[Opening Information given section]

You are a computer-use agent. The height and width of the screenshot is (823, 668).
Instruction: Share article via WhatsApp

[Closing Information given section]
[Opening Information given section]

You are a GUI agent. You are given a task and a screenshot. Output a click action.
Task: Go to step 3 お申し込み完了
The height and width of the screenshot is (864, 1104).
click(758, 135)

[Closing Information given section]

Goal of the exercise: In the listing above, find the line containing "You are a computer-use" and the line containing "Instruction: Share article via WhatsApp", then retype both and every line between them exactly, with nothing else.

Your response:
You are a computer-use agent. The height and width of the screenshot is (823, 668).
Instruction: Share article via WhatsApp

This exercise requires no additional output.